Let’s say we have access to planting 2 different crops, Watermelons and Grapes. We can find the revenue of a crop by the equation:
R = (p0 + px)(n0 - nx)
Where R is the revenue, p0 is the starting price, n0 is the amount sold at the starting price, p is the price increase, n is the decrease in the amount sold per price increase, and x is the number of price increases.
Crop A: Watermelons have a starting price of $12.00 per m2 of area sold. At this price, you are able to sell 45 m2 worth. For every $2.00 increase, you will sell 1 m2 less. So the first task is to figure out how to put these values into the equation above, and turn it into a quadratic function. Then you will need to find the value of x in order to make the revenue as large as possible.

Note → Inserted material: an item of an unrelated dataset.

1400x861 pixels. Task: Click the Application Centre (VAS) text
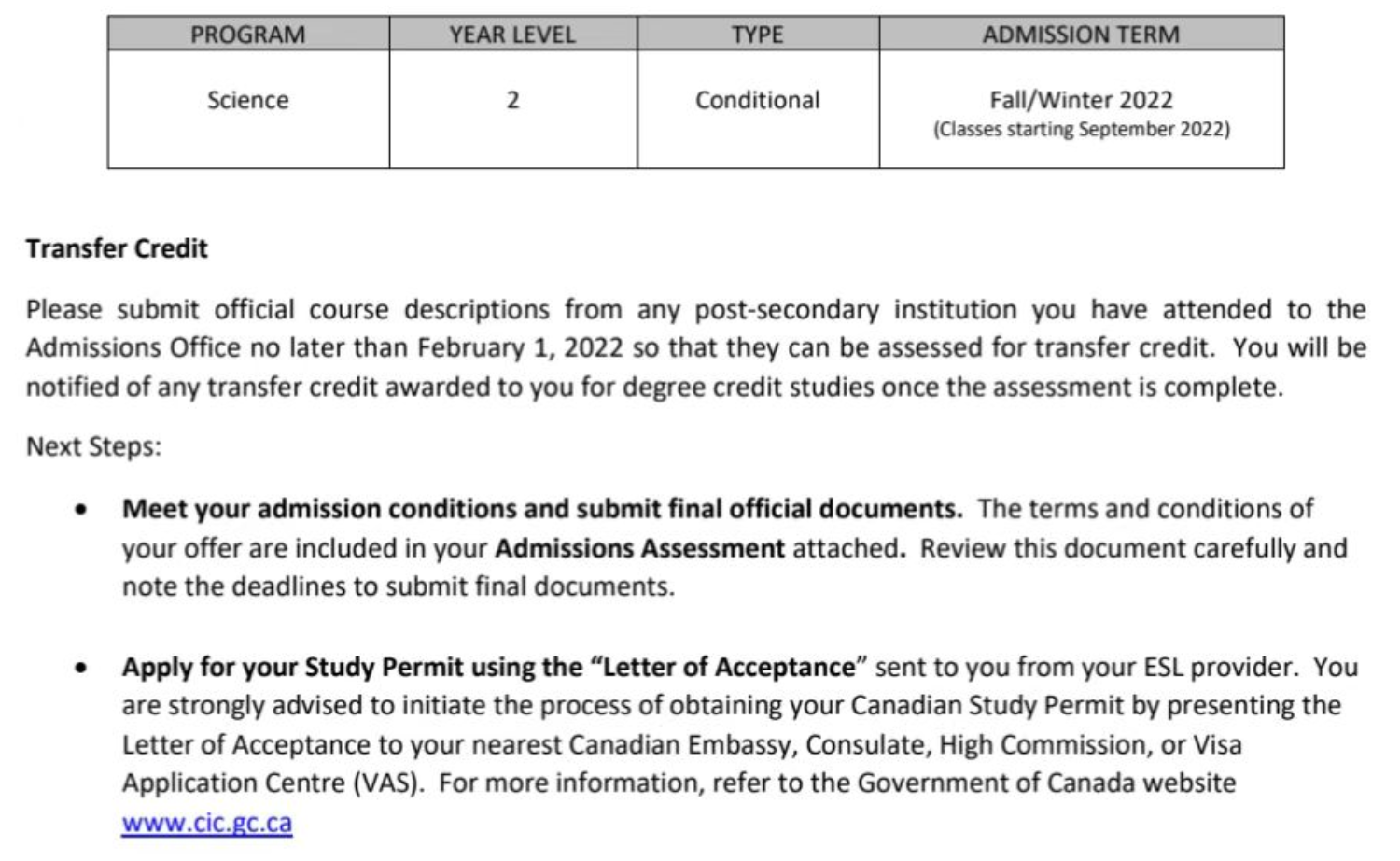click(272, 783)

Once you know x, the number of price increases, you can then find what you should price your Watermelons per m2.
Equation:
Number of price increases: x =
R=
Number of price increases: x =
Price of watermelons per m^2 =

Accepted Solution

A:

To turn the given information into the quadratic function for the revenue of Watermelons, we can substitute the given values into the formula:
R = (p0 + px)(n0 - nx)
where p0 = $12.00, n0 = 45, p = $2.00, and n = 1.
Substituting these values, we get:
R = (12 + 2x)(45 - x)
Expanding the brackets, we get:
R = 540 + 18x - 2x^2
So the quadratic function for the revenue of Watermelons is R = -2x^2 + 18x + 540.
To find the value of x that maximizes revenue, we can use the formula for the x-value of the vertex of a quadratic function:
x = -b / (2a)
In this case, a = -2 and b = 18, so:
x = -18 / (2*-2)
x = 4.5
So the optimal number of price increases for Watermelons is 4.5. Since we can't have a fractional number of price increases, we'll round up to 5.
To find the optimal price of Watermelons per m2, we need to add 5*$2.00 = $10.00 to the starting price of $12.00, giving us a final price of $22.00 per m2.
Therefore, the optimal price for Watermelons per m2 is $22.00, and the optimal number of price increases is 5.